После предъявления обвинения меня перестали вызывать на допросы, забыли на четыре с половиной месяца. Какие-либо объяснения или, тем более, оправдания ГПУ считало лишними.

В царских тюрьмах, прославленных своей жестокостью, заключение на время следствия проходило быстро, приговоренный знал срок, и каждый день, проведенный в тюрьме, приближал его к свободе. В СССР «следствие» часто тянулось пять — шесть месяцев, иногда и больше года. В царских тюрьмах, даже в самые реакционные годы, политических заключенных насчитывались единицы, и все принадлежали если не к противоправительственным партиям, то к более или менее активным оппозиционным группировкам.

В СССР общее количество заключенных, вместе с ссыльными, превышает миллион, причем принадлежность к какой-нибудь организации практически исключается, а является плодом больного воображения ГПУ. Ссылаются без суда и следствия крестьяне; отсиживают бесконечно тянущееся надуманное следствие интеллигенты-специалисты и их семьи. Считая, что на одной Шпалерке помещается одновременно три тысячи человек и что состав меняется два — три раза в год, получим восемь — девять тысяч человек, почти исключительно интеллигентов. В Крестах, в корпусе ГПУ, из интеллигенции проходят в год тысячи человек. В Ленинграде есть, кроме того, бывшая военная тюрьма на Нижегородской улице и особые камеры на Гороховой. В Москве Бутырки гораздо вместительнее, — там в год проходит около тридцати тысяч человек, не считая большой, новой тюрьмы на Лубянке, так называемой внутренней тюрьмы ГПУ, где отсиживают около двух тысяч в год. Итого, в двух столицах проходят ежегодно через тюрьмы сорок — сорок пять тысяч человек. Думаю, что не будет преувеличением считать, что на провинциальные тюрьмы приходится еще тысяч двадцать: в Минске построена новая тюрьма для Белоруссии, а украинцев посылают в Киев и Харьков. Крестьян часто отправляют в ссылку прямо из своих родных деревень. Число ссыльных крестьян превышает репрессированных интеллигентов не менее, чем в десять раз. За последние годы, когда большевистский террор особенно яростно обрушился на интеллигенцию, она отбывает заключение в таком количестве, что не осталось буквально ни одной семьи, в которой кто-нибудь не сидел бы в тюрьме или не был в ссылке.
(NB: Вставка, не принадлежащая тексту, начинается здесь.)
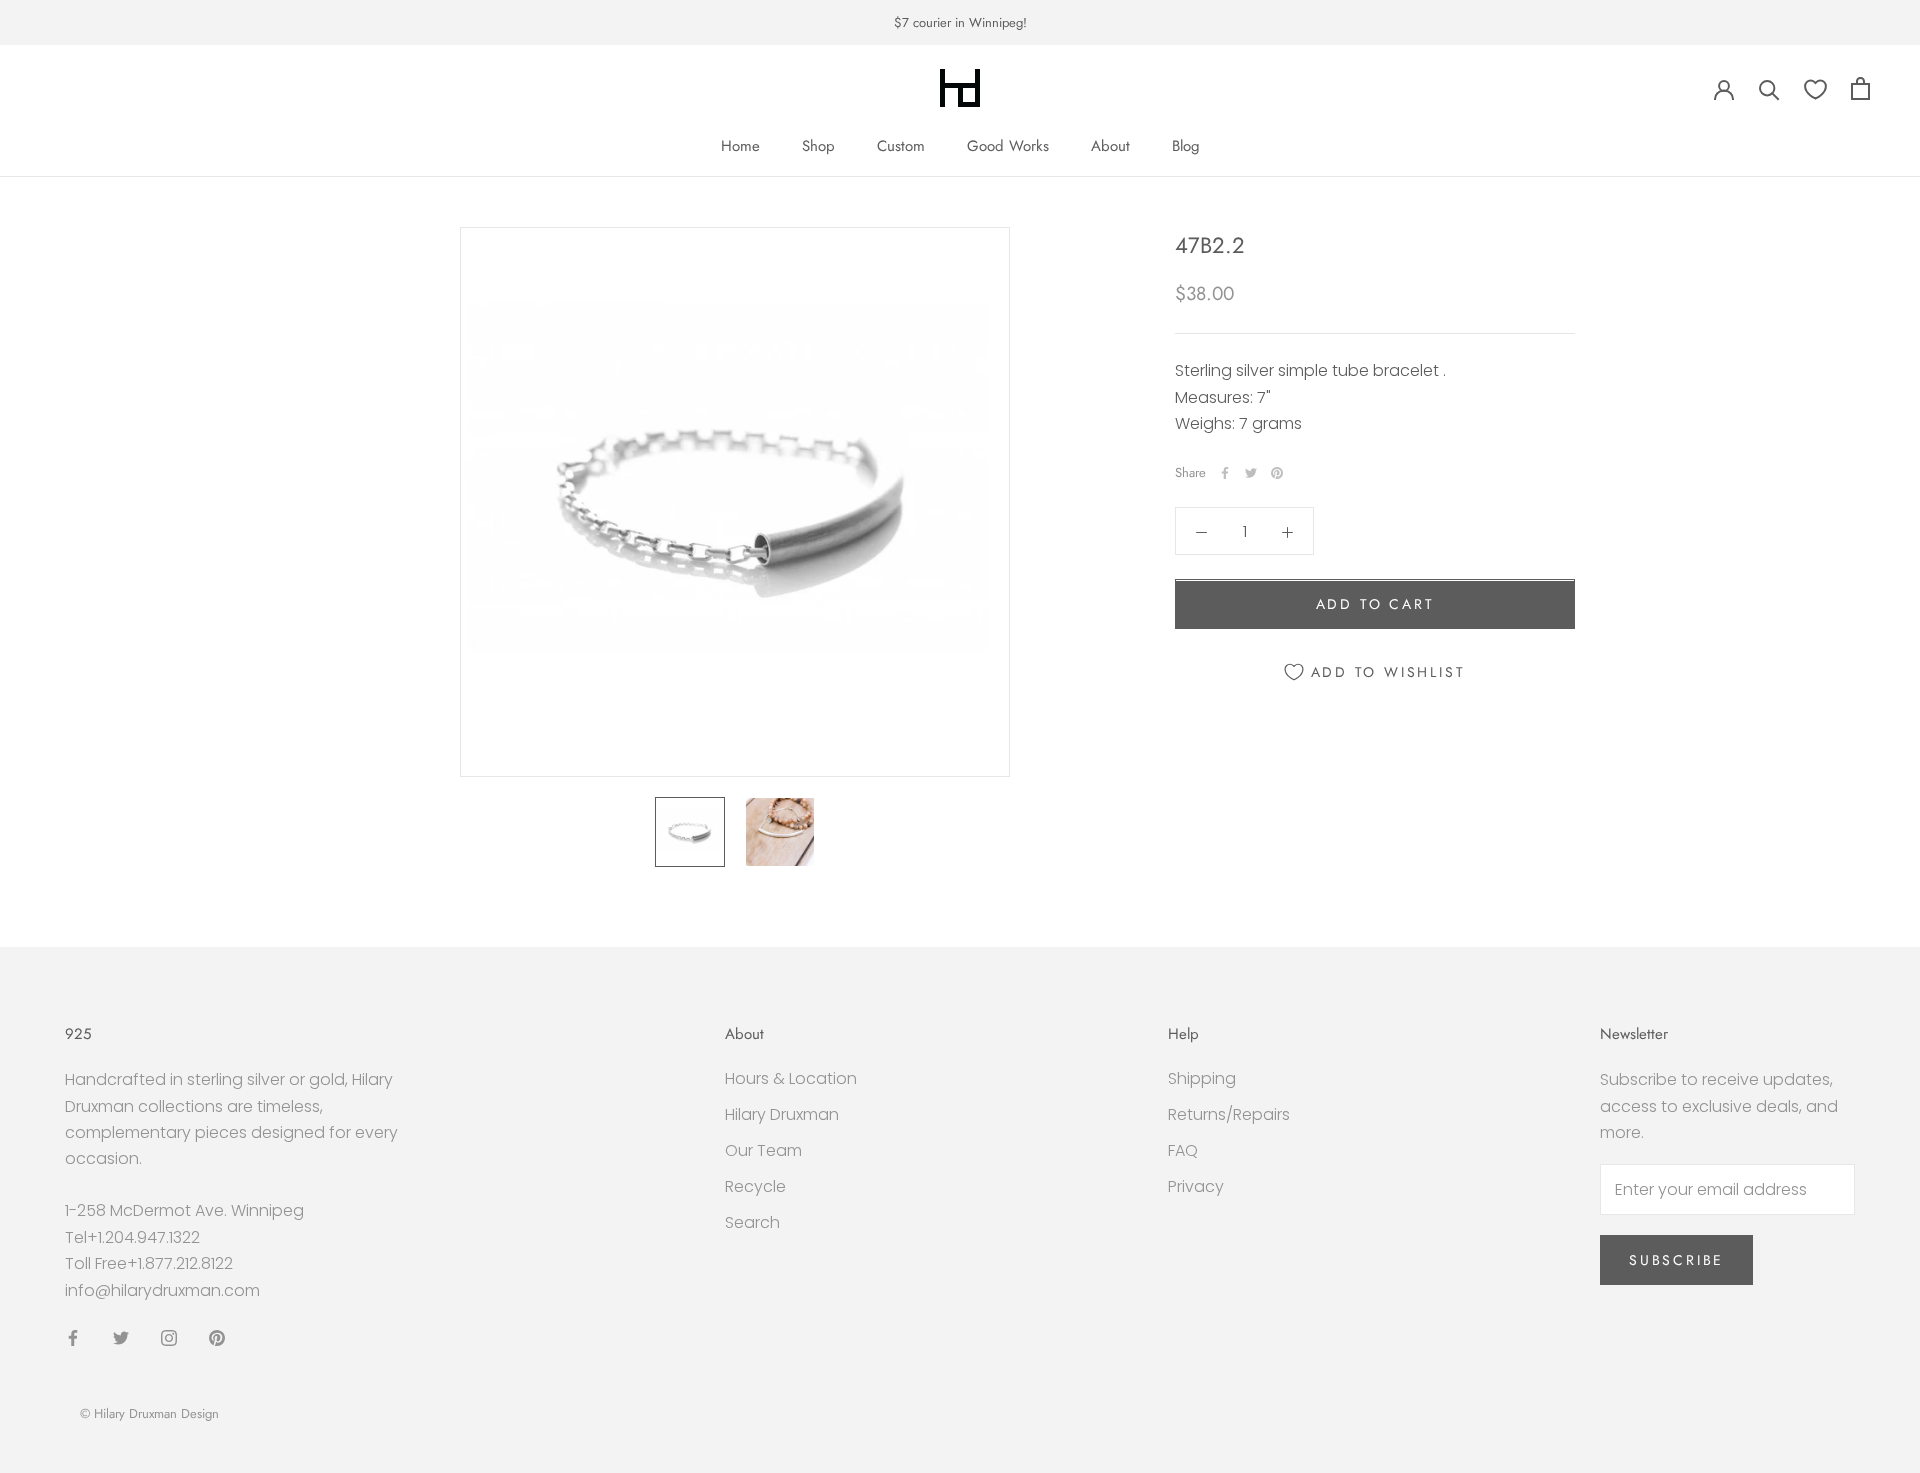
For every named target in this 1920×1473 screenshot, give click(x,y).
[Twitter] (1251, 473)
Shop (818, 146)
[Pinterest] (1277, 473)
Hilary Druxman (782, 1114)
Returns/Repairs (1229, 1114)
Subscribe (1676, 1260)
Когда нажим на меня оборвался предъявлением обвинения, когда я потеряла всякую надежду на освобождение, я стала внимательнее наблюдать тюремное существование. Это была не жизнь, не просто изоляция, а специальный режим, направленный на то, чтобы вытравить в человеке волю, трудоспособность, чувство собственного достоинства и долга. Все было сведено к небытию: ни меры людей, ни меры вещей, элементарно необходимых человеку, не существовало. Все было замкнуто в щель камеры: четыре каменных стены и низкий потолок; шесть шагов в длину, два — в ширину. Две железных койки, соломенные матрацы, слежавшиеся, как пласты грязи, откидной железный табурет и стол, труба центрального отопления, чугунная раковина с краном и приспособление для уборной, не отгороженное, не прикрытое. И это все.

Окно, единственная радость, помещено под потолком, заковано в чугунную решетку. Зимой стекла замерзали и покрывались толстым слоем льда. Форточка была забита железной заслонкой с прорезанными в ней узкими отверстиями: из них тянуло не воздухом, а густым, тяжелым паром из кухни, отравленным вонью перепрелых щей и каши.

Дверь, сплошь железная, была страшна: никто не смел и мечтать, что она когда-нибудь откроется, чтобы вытолкнуть на волю, когда сюда втолкнули без вины. Но ночью в дверь тащили на допросы, могли же вывести и на расстрел. Как только в девять часов вечера ночная надзирательница лязгала ключами, запирая двери камер на три оборота, упорно повторяя: «Спать! Спать! Спать!», как только она тушила свет, из глубины тюрьмы грозили, громыхали солдатские шаги — дежурный шел за жертвой. Пока он доходил до обреченной двери, все приподнимались на койках, вслушивались, задыхаясь от волнения.

Лестница — раз, два... поворот, косая ступенька, споткнулся, зацепился сапогом, сейчас... ох, сейчас... нет, мимо! А иногда не мимо, а станет у двери и разбирает по слогам, какое имя у него написано в требовании.

Щелк выключателем — резкий свет в глаза; бух форточкой — и в ней бессмысленное, грубое лицо.

— Фамилия? — К допросу!

Допрос — в нем жизнь и смерть, а следователи устраивают над нами свои эксперименты. Нас, людей культурных, честных, неповинных, допрашивают циничные, жестокие, издерганные гепеусты, изощряясь в издевательствах и измывательствах. Ночь развязала им руки, и дверь открывалась, чтобы предать нас на правеж.

Кроме того, в двери и днем, и ночью действовал глазок — овальное отверстие, защищенное стеклом и металлической заслонкой. Надзиратель подглядывал в глазок не реже двух — трех раз в час. Днем это раздражало, особенно, когда дежурили не надзирательницы, а надзиратели, как на подбор нахальные и злые парни. Но ночью это изводило до последней степени: на всех этажах, у каждой камеры два раза щелкали выключатели, громко, раздражающе. Резкие, как выстрелы, звуки докатывались до твоей камеры, резала глаза короткая вспышка света, шуршала заслонка глазка. Свет гас, и щелканье шло дальше. Как только наступала дрема, щелканье возобновлялось, и так всю ночь, потому что проверка производилась каждые двадцать минут и продолжалась около десяти минут. Чтобы уснуть, кто забирался с головой под одеяло, но это запрещалось и вызывало нарекания, кто завязывал платком глаза и уши, но все страдали. Быть может, это не было обдуманным мучительством, но такой порядок стоил немало нервов, когда месяцами не было ни одной спокойной ночи.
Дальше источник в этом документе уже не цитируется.